An intermittent hardware problem on the Y-MP8/864 (shavano) became noticeable to a particular group of users approximately a month ago. It was reported to SCD two weeks ago by a user who thinks the problem may have been first observed as long as six months ago.Last Monday night (26 August) the problem was isolated to hardware. Cray engineers took shavano down Tuesday morning (27 August) at 09:00 to run tests to isolate and repair the problem. The machine was repaired and returned to production on Wednesday, 28 August, at 22:30.
Because of the possibility that this problem affected the integrity of computational results, a number of running jobs were deleted from shavano's Network Queuing System (NQS) queues prior to returning the machine to general production. For a list of deleted jobs, questions, or problems, please contact the SCD Consulting Office (consult1@ucar.edu or 303-497-1278).
Specifically, the problem related to bit 2**51 (which falls within the floating-point exponent) being intermittently picked as a job was swapped in from disk. The problem may have been manifested in bits 2**35, 2**19, and 2**3 (which fall within the floating-point mantissa) as well; however, SCD has only been able to reproduce one occurrence in bit 2**19 with no occurrences in bits 2**35 or 2**3.

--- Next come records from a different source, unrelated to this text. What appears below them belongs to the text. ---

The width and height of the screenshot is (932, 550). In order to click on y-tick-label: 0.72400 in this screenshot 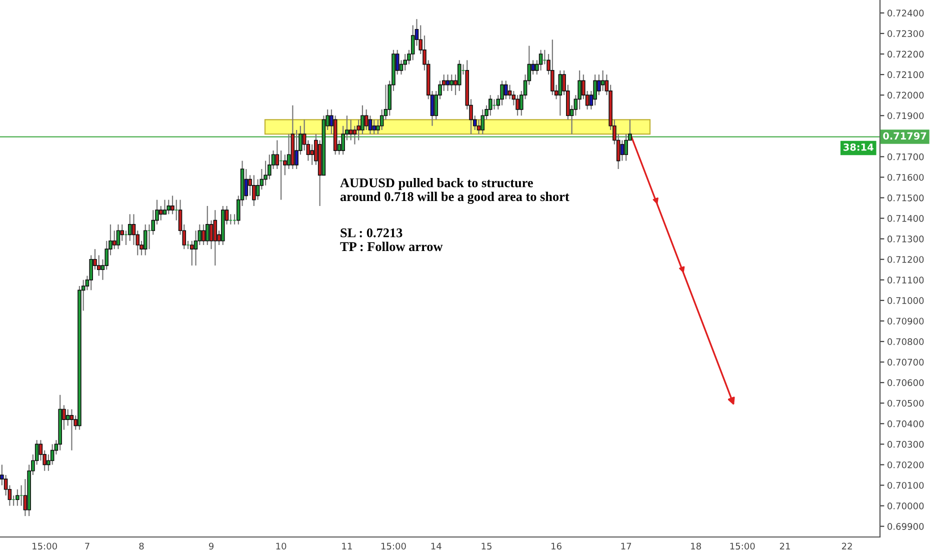, I will do `click(906, 13)`.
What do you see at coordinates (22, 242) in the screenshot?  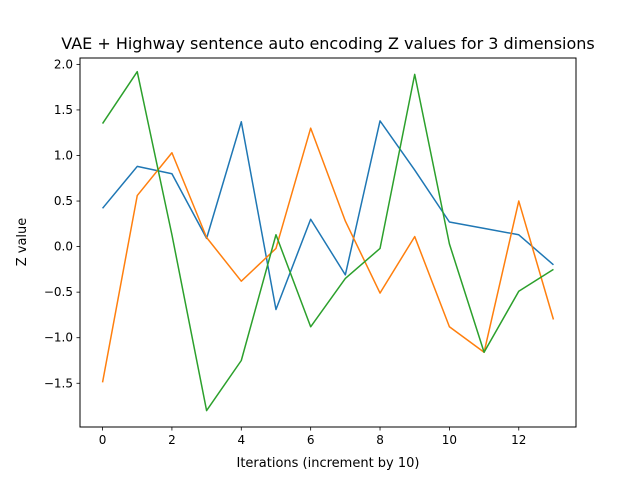 I see `y-axis-label: Z value` at bounding box center [22, 242].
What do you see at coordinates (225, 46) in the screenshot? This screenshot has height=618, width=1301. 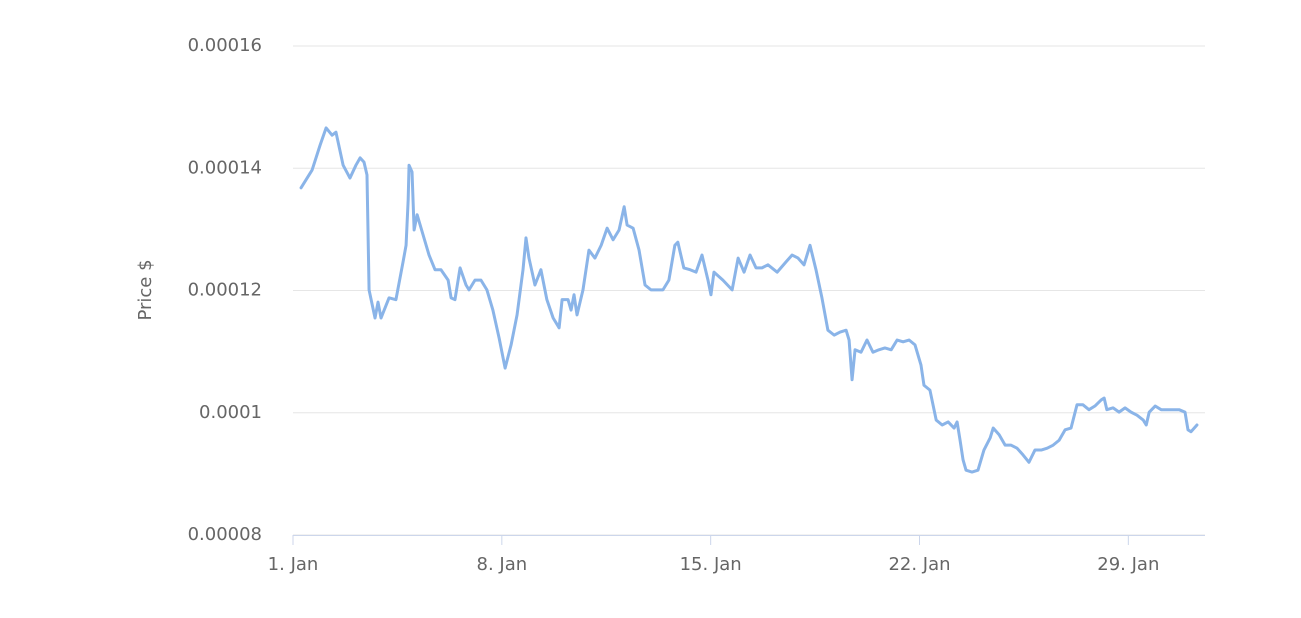 I see `y-tick-label: 0.00016` at bounding box center [225, 46].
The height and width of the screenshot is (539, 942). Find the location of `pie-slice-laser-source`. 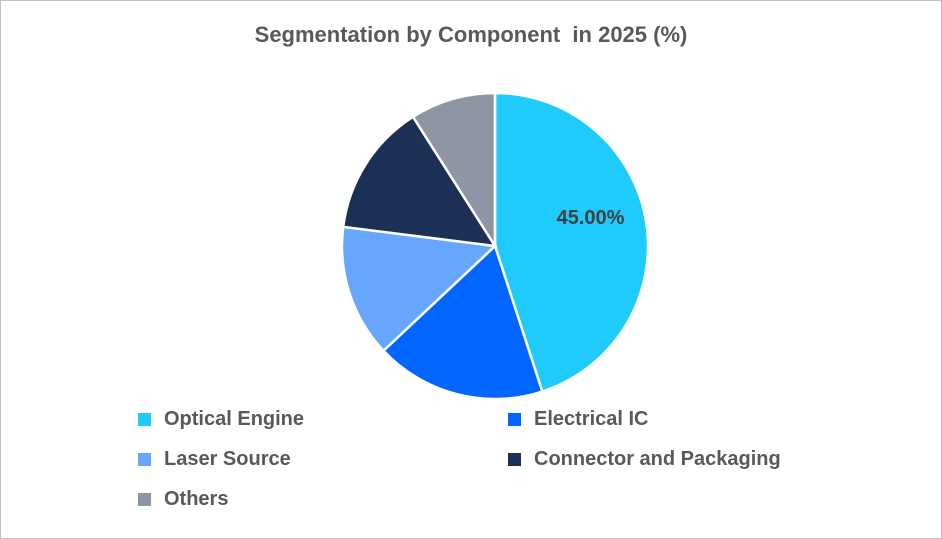

pie-slice-laser-source is located at coordinates (419, 289).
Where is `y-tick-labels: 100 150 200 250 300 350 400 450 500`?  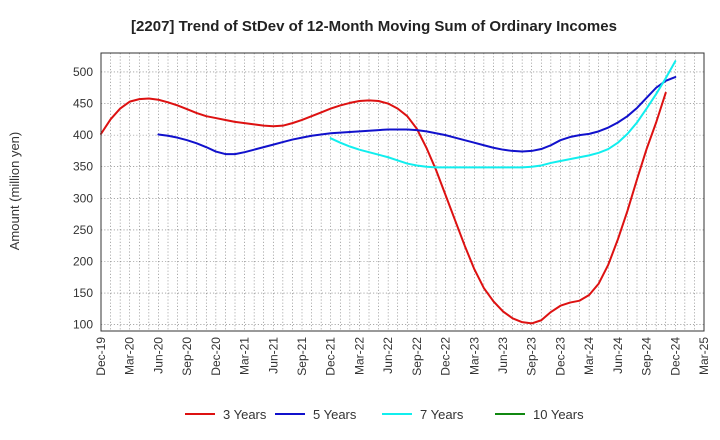 y-tick-labels: 100 150 200 250 300 350 400 450 500 is located at coordinates (83, 198).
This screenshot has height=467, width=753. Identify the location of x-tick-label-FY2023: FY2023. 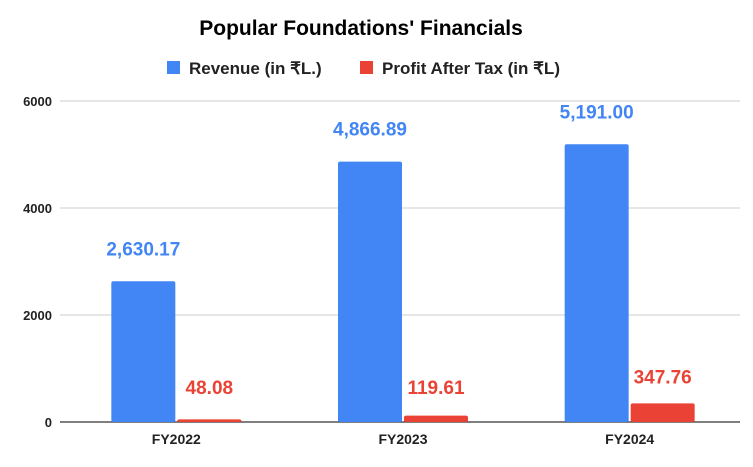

Users should examine results produced by shavano jobs over the last few months. The problem, while very intermittent, had the potential to affect any job that was either swapped to disk because of heavy workload on the machine or checkpointed. It is most noticeably manifested in floating-point values whose exponents are incorrect, leading to an error of roughly 10**2, though lower-order bits in the mantissa could also be affected (but more difficult to detect). It could also be observed as random program crashes resulting from program instructions being corrupted in these same bits.